An Alabama plastics manufacturer pleaded guilty Jan. 10 to a willful violation of an OSHA standard that caused a worker’s death.
ABC Polymer Industries LLC pleaded guilty to the violation that led to the Aug. 16, 2017, death of a worker at the company’s plant in Helena, Alabama.
Company trained employees to bypass guards
The worker had been pulled into an extrusion machine’s cluster of unguarded moving rollers and killed.
ABC Polymer operated multiple plastic extrusion lines at the facility, with the machinery pulling plastic sheets through a series of rollers arranged into clusters before cutting them into threads or tapes.
The machine involved in the worker’s death was equipped with a barrier guard that could be pulled down over the exposed sides of the rollers.
OSHA requires this sort of machinery to be guarded while it’s energized. However, the company was aware that employees routinely raised the guard to cut tangled plastic off the rollers while the machine was in operation. Further, the company admitted it trained employees to do so.

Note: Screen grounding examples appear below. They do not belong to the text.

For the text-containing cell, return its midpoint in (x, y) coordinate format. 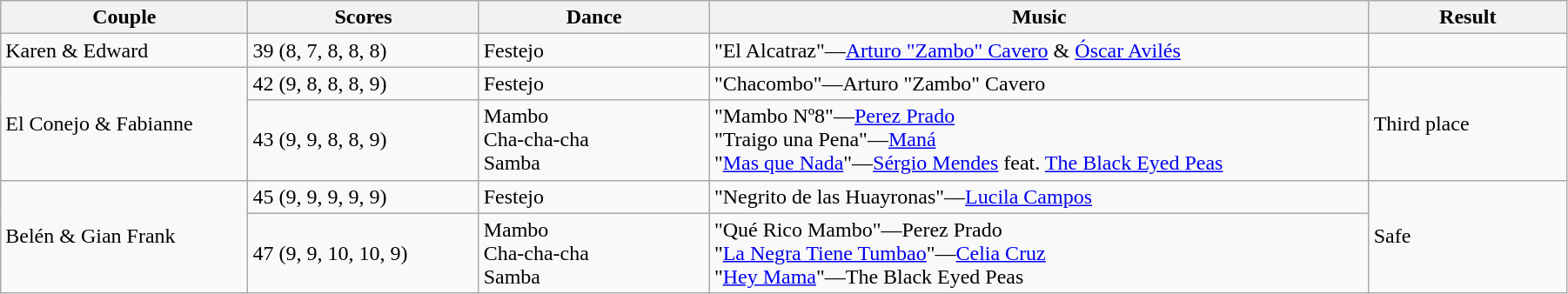
Scores (364, 17)
Third place (1467, 124)
"El Alcatraz"—Arturo "Zambo" Cavero & Óscar Avilés (1039, 50)
"Negrito de las Huayronas"—Lucila Campos (1039, 197)
42 (9, 8, 8, 8, 9) (364, 84)
Karen & Edward (124, 50)
"Qué Rico Mambo"—Perez Prado"La Negra Tiene Tumbao"—Celia Cruz"Hey Mama"—The Black Eyed Peas (1039, 253)
43 (9, 9, 8, 8, 9) (364, 140)
El Conejo & Fabianne (124, 124)
"Mambo Nº8"—Perez Prado"Traigo una Pena"—Maná"Mas que Nada"—Sérgio Mendes feat. The Black Eyed Peas (1039, 140)
Music (1039, 17)
39 (8, 7, 8, 8, 8) (364, 50)
Belén & Gian Frank (124, 237)
45 (9, 9, 9, 9, 9) (364, 197)
Result (1467, 17)
Dance (593, 17)
Safe (1467, 237)
47 (9, 9, 10, 10, 9) (364, 253)
"Chacombo"—Arturo "Zambo" Cavero (1039, 84)
Couple (124, 17)
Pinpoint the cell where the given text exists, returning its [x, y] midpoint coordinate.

ABC Polymer admitted that it knew that these practices exposed employees to a risk of injury or death in violation of federal law.
‘Victim’s tragic death was entirely preventable’
“This victim’s tragic death was entirely preventable,” said Assistant Attorney General Todd Kim of the Justice Department’s Environment and Natural Resources Division. “Employers who willfully violate OSHA standards are gambling with their employees’ health and lives. We will continue to hold accountable those who fail to follow these critical safety rules.”
Willfully failing to follow an OSHA safety standard where the failure causes the death of an employee is a class B misdemeanor under federal law. Conviction carries a maximum sentence of a $500,000 fine or twice the financial gain to the defendant or twice the financial loss to another, whichever is greater, and restitution to the victim.
Sentencing is scheduled for Jan. 24.